Permutation symmetrisation of a 2-dimensional point cloud consisting of two points. On the left side, we first create an entangled state for each point using an encoding function U. On the right-hand side, we implement the symmetrisation process for a two-state system. If we discard any measurements in which the ancilla qubit is in the state \(|1\rangle \), we will have prepared a symmetric encoding of this point cloud

Alternatively, there is also the possibility of not discarding any states and instead using other superposition states (mixtures of anti-symmetric and symmetric permutation terms with respect to different points). For example, in the two-point case, one could accept the anti-symmetric state \(|X_a\rangle = \mathcal {N}_a (|{\textbf {p}}_1\rangle |{\textbf {p}}_2\rangle - |{\textbf {p}}_2\rangle |{\textbf {p}}_1\rangle )\). This state will exhibit a quasi-symmetry through the fact that permuting points results in a phase shift in the quantum state, but keeps their relative magnitudes intact. The effect that quasi-symmetric or approximately symmetric encodings would have on a QML technique, especially in situations where the model may be able to learn to overcome this peculiarity, is a possible subject for further research.

5 Conclusion

This study presents a method for encoding point cloud data into a quantum state that is invariant under point order permutation, using a symmetrisation process to create a quantum superposition of all order permutations of the points. This exponentially reduces the dimensionality of the encoding, leading to an encoding that exhibits better generalisation. This was demonstrated by noting that the permutation invariant IQP encoding accuracy scaled up as the number of points increased, whereas a non-invariant IQP encoding performed worse as the number of points increased. These findings suggest that this method may be a promising solution to the problem of QSVM generalisation performance worsening with increasing qubits (Kübler et al. 2021; Huang et al. 2021), and may have potential applications in future QML algorithms in various fields such as object recognition and particle physics.

This work demonstrates an encoding method to improve generalisation for permutation invariant data; however, it does not necessarily guarantee a quantum advantage exists. Recently there have been results showing that qubit permutation invariant operators may be classically tractable under certain conditions due to their reduction in dimensionality (Anschuetz et al. 2023). A key difference between our work and methods that utilise equivariant variational models (Meyer et al. 2023; Nguyen et al. 2022; Schatzki et al. 2022; Kazi et al. 2023) is that the method presented in this paper implements permutation invariance directly into the encoding step, without considering the classification model. Hence, the variational model does not need to be permutation invariant in order to capture the symmetry. Further investigation into methods of efficient implementation could help improve the technique by overcoming problems such as the \(\mathcal {O}(n^2)\) scaling of ancilla qubits in the probabilistic symmetrisation circuit (Barenco et al. 1996). Additionally, there have recently been efficient methods demonstrated for finding expectation values of symmetric states that could be of use in this technique (Zhang and Tong 2023).

Future work could focus on extending this encoding to other types of symmetries, such as rotational symmetry or translation symmetry, which could be relevant for point clouds and other data types such as images or time series. There is also the possible challenge of finding an efficient implementation on real devices and assessing how the encodings will perform in the presence of noise. The technique suggested here could be used for any data that exhibits permutation invariance, including cases where the input data itself is quantum. Real applications will be dependent on the rate of technological advancement of quantum machines; however, near-term use cases could focus on point clouds with a small number of points, as is often the case in particle physics data.

» Records
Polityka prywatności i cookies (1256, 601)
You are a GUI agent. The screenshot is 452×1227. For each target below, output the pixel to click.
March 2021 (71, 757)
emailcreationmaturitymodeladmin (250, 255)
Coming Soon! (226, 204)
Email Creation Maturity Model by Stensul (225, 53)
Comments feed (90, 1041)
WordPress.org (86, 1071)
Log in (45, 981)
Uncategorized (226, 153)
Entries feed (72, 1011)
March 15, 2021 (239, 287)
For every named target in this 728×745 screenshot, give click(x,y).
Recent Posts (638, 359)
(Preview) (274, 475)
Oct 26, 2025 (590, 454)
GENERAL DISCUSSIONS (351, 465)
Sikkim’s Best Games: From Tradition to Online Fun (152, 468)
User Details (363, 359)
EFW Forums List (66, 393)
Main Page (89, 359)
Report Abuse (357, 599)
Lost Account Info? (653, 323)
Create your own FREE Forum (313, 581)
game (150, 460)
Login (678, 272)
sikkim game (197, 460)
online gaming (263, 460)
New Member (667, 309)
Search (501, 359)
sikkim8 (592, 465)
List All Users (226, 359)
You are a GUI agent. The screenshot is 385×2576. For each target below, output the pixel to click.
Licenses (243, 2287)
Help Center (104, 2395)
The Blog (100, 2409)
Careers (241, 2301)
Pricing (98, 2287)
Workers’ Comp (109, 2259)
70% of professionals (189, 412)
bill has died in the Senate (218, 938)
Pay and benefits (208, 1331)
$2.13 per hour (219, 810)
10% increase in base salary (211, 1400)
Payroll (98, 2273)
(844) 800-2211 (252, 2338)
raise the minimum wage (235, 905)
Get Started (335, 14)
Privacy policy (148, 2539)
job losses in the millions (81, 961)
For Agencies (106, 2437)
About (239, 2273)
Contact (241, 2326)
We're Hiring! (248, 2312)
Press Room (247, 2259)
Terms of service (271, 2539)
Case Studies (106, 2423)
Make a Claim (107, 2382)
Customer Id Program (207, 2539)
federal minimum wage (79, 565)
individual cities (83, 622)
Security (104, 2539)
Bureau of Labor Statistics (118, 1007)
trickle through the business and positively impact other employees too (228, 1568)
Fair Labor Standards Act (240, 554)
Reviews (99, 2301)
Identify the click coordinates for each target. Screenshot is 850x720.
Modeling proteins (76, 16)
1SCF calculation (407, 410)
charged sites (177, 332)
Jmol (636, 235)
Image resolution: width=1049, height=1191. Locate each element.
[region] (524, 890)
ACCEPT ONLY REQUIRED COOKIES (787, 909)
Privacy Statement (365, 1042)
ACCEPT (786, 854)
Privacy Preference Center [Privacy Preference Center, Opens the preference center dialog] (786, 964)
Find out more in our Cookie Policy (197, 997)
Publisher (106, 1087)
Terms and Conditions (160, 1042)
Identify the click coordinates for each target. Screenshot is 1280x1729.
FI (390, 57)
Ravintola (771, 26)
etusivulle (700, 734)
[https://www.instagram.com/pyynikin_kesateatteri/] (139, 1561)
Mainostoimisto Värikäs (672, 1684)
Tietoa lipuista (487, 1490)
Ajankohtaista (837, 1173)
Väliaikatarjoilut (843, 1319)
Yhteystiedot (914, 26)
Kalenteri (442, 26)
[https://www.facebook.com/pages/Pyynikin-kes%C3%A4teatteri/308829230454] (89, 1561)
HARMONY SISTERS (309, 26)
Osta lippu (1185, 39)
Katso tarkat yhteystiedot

» Problem to solve
Quote the passage on permutation-invariant quantum encoding of point clouds, from "Alternatively, there is" up to and including "for further research.".

» Response area
Alternatively, there is also the possibility of not discarding any states and instead using other superposition states (mixtures of anti-symmetric and symmetric permutation terms with respect to different points). For example, in the two-point case, one could accept the anti-symmetric state \(|X_a\rangle = \mathcal {N}_a (|{\textbf {p}}_1\rangle |{\textbf {p}}_2\rangle - |{\textbf {p}}_2\rangle |{\textbf {p}}_1\rangle )\). This state will exhibit a quasi-symmetry through the fact that permuting points results in a phase shift in the quantum state, but keeps their relative magnitudes intact. The effect that quasi-symmetric or approximately symmetric encodings would have on a QML technique, especially in situations where the model may be able to learn to overcome this peculiarity, is a possible subject for further research.